Karine lutte contre cette maladie depuis 2013
La maladie de Charcot, dont est atteinte Karine, a fini de venir à bout de sa combativité, comme l'explique son auxiliaire de vie, Daphné Vilallon : "On se bat avec Karine pour arriver à vivre correctement. Tous les jours, il y a de nouveaux malades diagnostiqués et à part leur dire "ne déprimez pas, vous avez une espérance de vie entre 2 et 5 ans", il n'y a pas de solution. Karine a tenu bon pour se battre un maximum mais là, c'est souffrir pour ne pas voir d'évolution, ça devient trop compliqué pour elle."
Après s'être battue, en vain, depuis des années pour bénéficier d'essais cliniques, Karine Brailly déplore que finalement "la mort est plus accessible".
"Laissez-nous avoir de l'espoir"
Karine Brailly est soutenue dans ses épreuves de fin de vie. Gérard de Biasi est un de ses amis, atteint lui aussi de la maladie de Charcot. "Je suis triste et en colère. Karine démontre l'absurdité du système jusqu'au bout. On lui permet de mourir mais pas d'espérer... C'est sûr que morts, nous coûtons moins cher à la société. C'est aux politiques que je lance cet appel 'Laissez-nous avoir de l'espoir, nous sommes déjà condamnés, quel est le risque supplémentaire?'", explique celui qui est aussi président de l'association SLA qu'ès aquo.
L'espoir demandé, par les malades atteints de cette maladie, réside dans l'accès à des essais cliniques ou d'essayer des traitements qui sont déjà validés pour d'autres pathologies. Un collectif existe, "le droit d'essayer", pour avoir enfin "le droit d'essayer de vivre et d'essayer des choses qui peuvent peut-être les soulager ou peut-être faire avancer la science". C’est le combat mené de longue date par Karine, qui se bat jusqu'à la fin pour que d'autres puissent enfin en bénéficier et aider aux progrès de la science sur la prise en charge de la maladie de Charcot.

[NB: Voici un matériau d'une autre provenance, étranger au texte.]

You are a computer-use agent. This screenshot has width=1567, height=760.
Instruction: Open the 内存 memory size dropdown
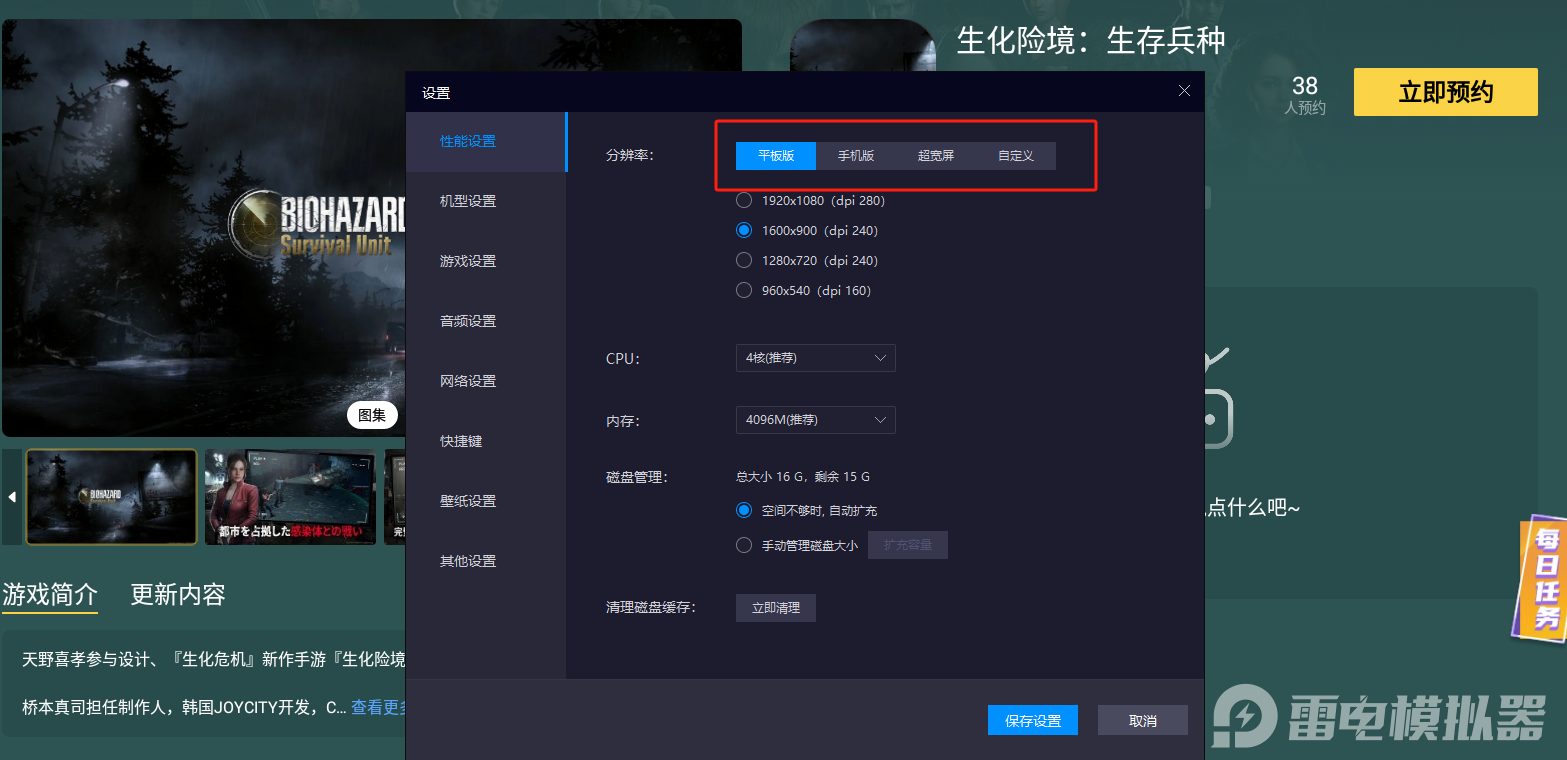[x=815, y=419]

Je tiens à informer les malades de Charcot et autres maladies neurodégénératives qu'il existe une loi qui nous permet d'utiliser les nouveaux traitements expérimentaux à titre compassionnel, il est important que tout le monde le sache, merci à tous de le partager
Karine BraillyEntretien avec Jérôme Pélissier - membre de l'association Handi-Social
Un rassemblement de soutien à Karine a eu lieu, mardi 14 janvier 2025 devant l'hôpital. Des proches et aussi des membres de l'association Handi Social qui dans un communiqué déclare : "Nous affirmons que la liberté de choisir sa mort ne peut être réelle que si l’on garantit d’abord une vie digne et autonome. Aujourd’hui, ce choix est illusoire pour des milliers de personnes handicapées. Handi-Social soutient Karine dans son droit de choisir et réaffirme que ce choix doit être respecté. Mais nous dénonçons avec force les conditions inhumaines qui la poussent à envisager la mort comme la seule issue possible. Nous refusons une société où la mort est le seul choix face à l’impossibilité de vivre."
Liberté de choix ?
Une liberté finalement questionnée au vu du report de la mise en sédation profonde demandée par la malade. Au même moment, comme un symbole, le premier ministre François Bayrou annonçait qu’un nouveau débat sur la « fin de vie » se tiendrait devant l’Assemblée nationale. Le précédent n'avait pu aller à son terme, stoppé quelques jours avant le vote, par la dissolution.
D'après un sondage réalisé en mai 2024 par l’Ifop pour l’Association pour le Droit de Mourir dans la Dignité (ADMD) plus de neuf Français sur dix (92%) se déclarent favorables à l’euthanasie lorsque le patient, atteint d’une maladie insupportable et incurable, en formule la demande.